▶ _WORK INSTRUCTIONS_: Please reproduce every line of the records below word for word, leaving out the pictures.

____________

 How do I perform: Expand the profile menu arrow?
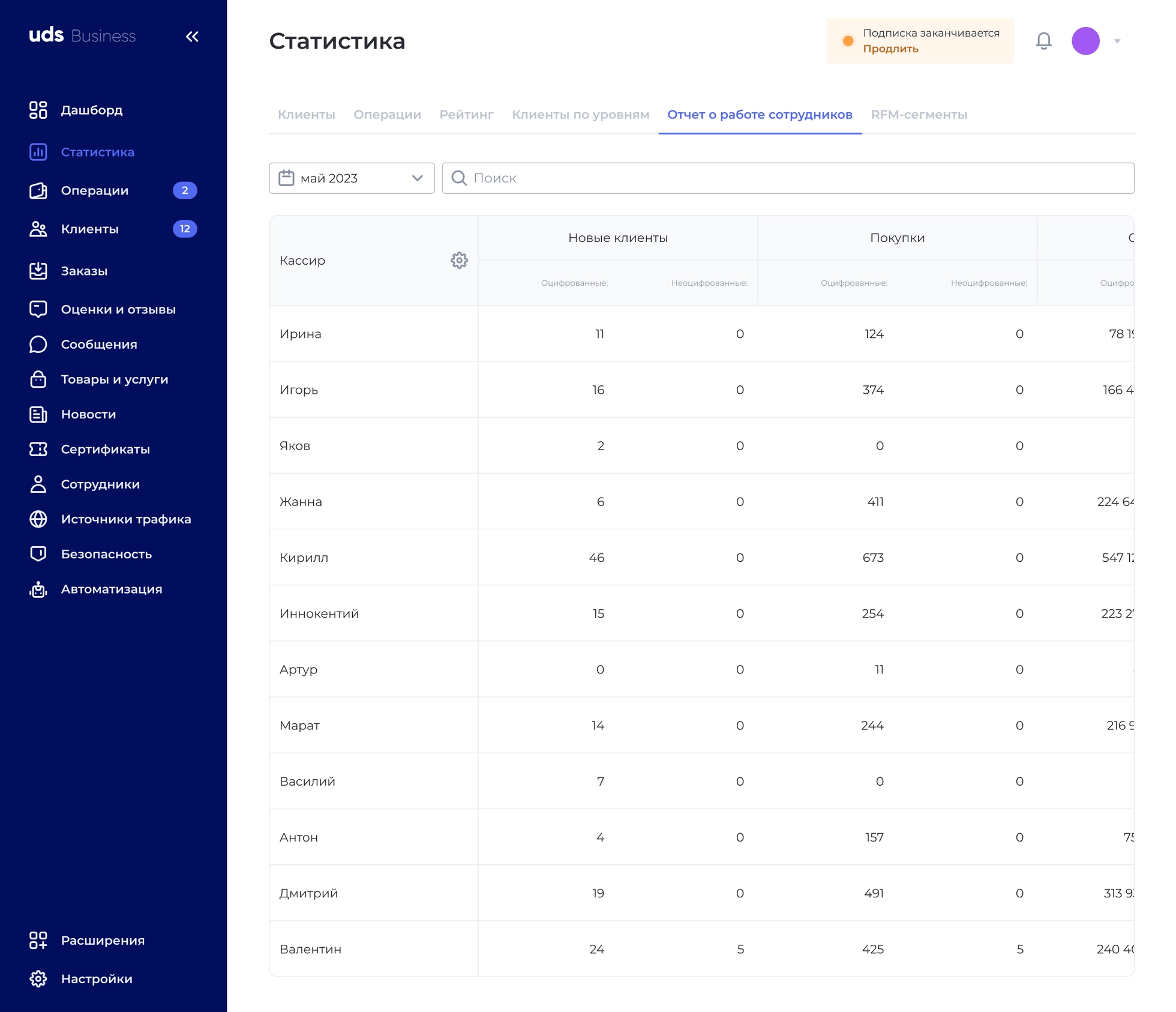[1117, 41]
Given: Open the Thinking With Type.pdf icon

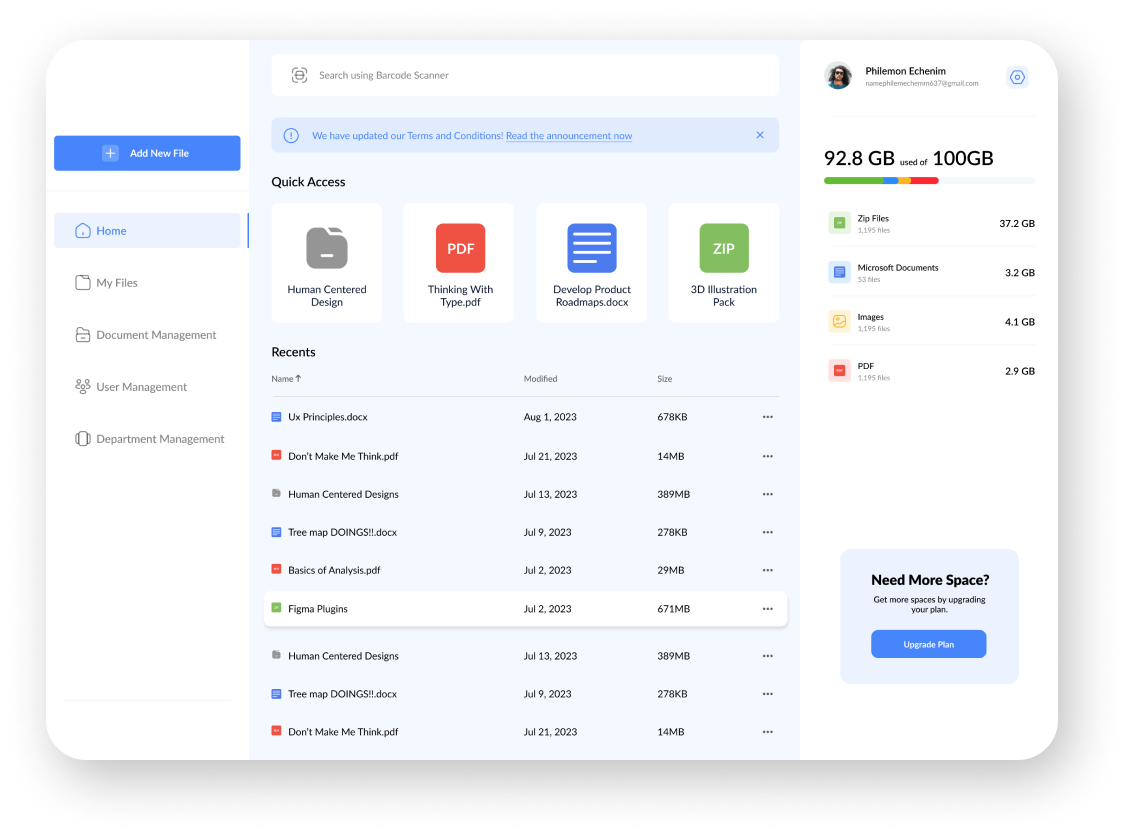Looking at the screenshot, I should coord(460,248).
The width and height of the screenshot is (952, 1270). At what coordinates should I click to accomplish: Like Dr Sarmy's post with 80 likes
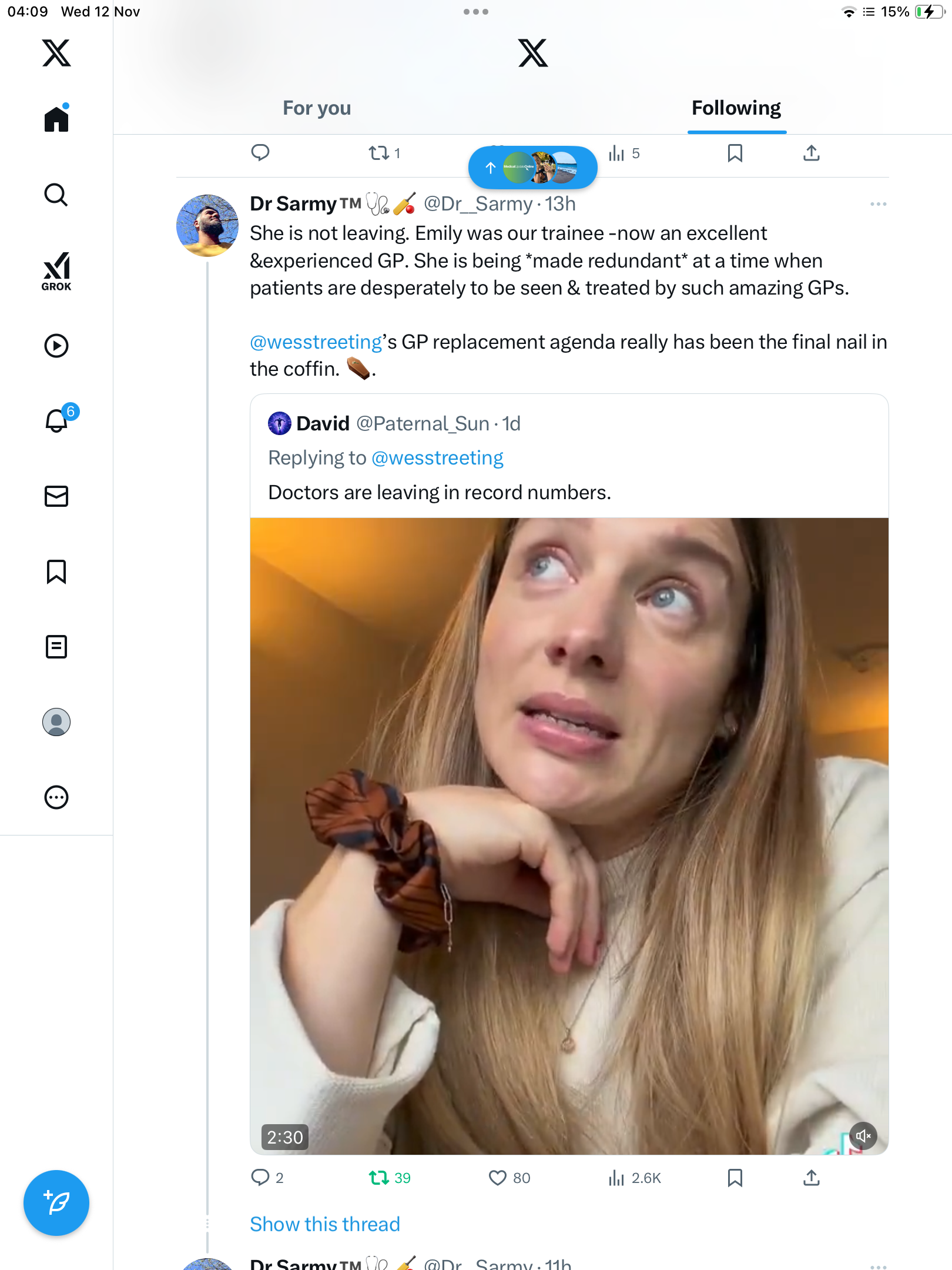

____________

▶ _OUTPUT OF THE TASK_:
 How do I perform: Expand the profile menu arrow?
[1117, 41]
Given: Open the Thinking With Type.pdf icon

Looking at the screenshot, I should coord(460,248).
The width and height of the screenshot is (952, 1270). At what coordinates should I click to accomplish: Like Dr Sarmy's post with 80 likes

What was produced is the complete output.